*Problem description*.
Apart from the pictures, every entry below must be given again exactly.

*Material for this task*.
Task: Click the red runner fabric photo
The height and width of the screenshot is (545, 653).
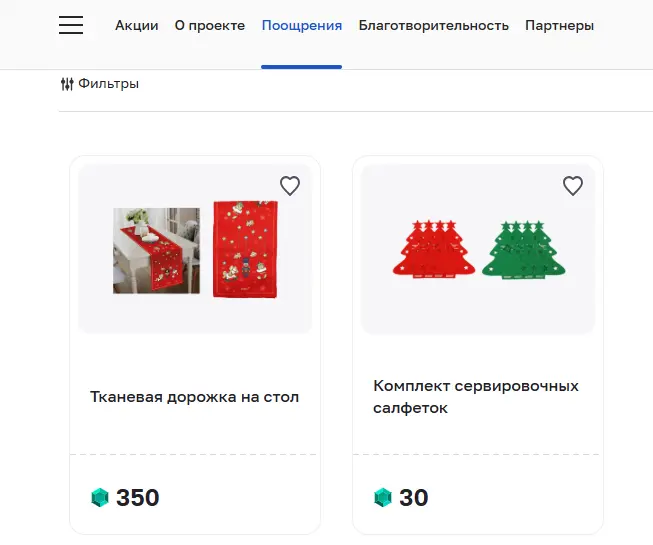Action: tap(245, 249)
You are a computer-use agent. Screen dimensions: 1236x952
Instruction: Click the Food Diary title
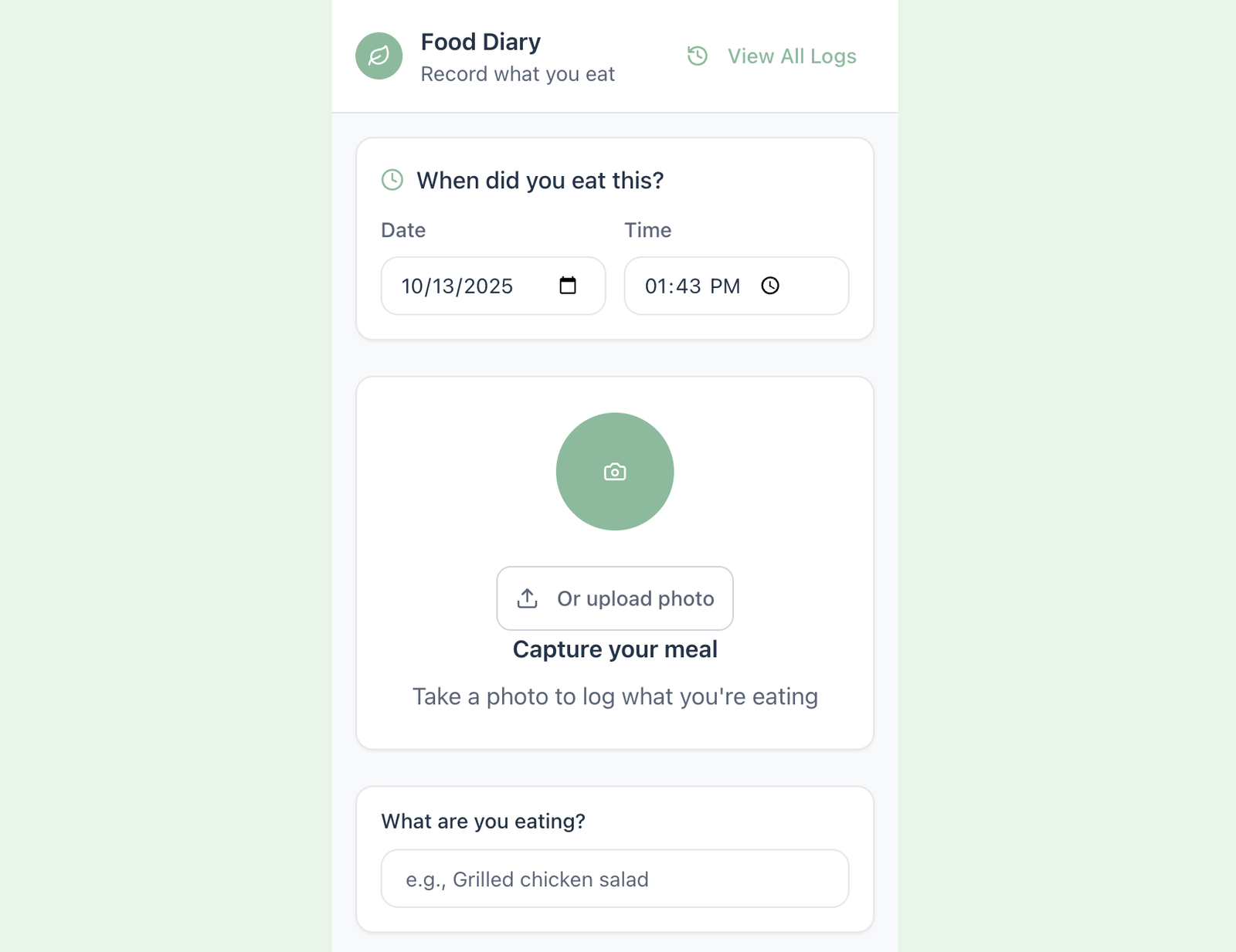click(480, 42)
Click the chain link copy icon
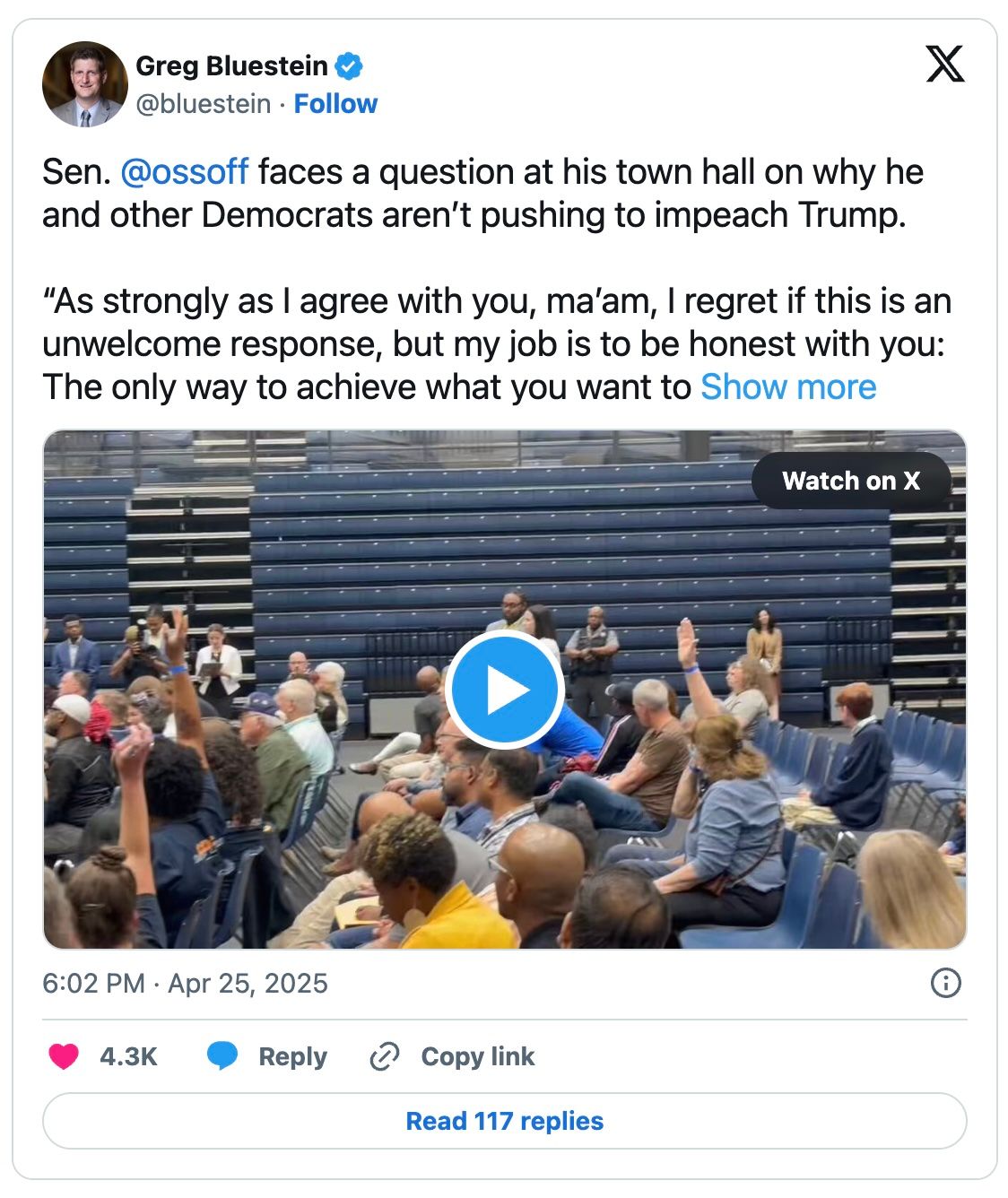 (x=385, y=1056)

*Solution to this exercise*.
Task: Click the red runner fabric photo
The height and width of the screenshot is (545, 653).
Action: tap(245, 249)
You are a computer-use agent. Screen dimensions: 1236x952
Instruction: Click the Food Diary title
click(480, 42)
Click the chain link copy icon
 (x=385, y=1056)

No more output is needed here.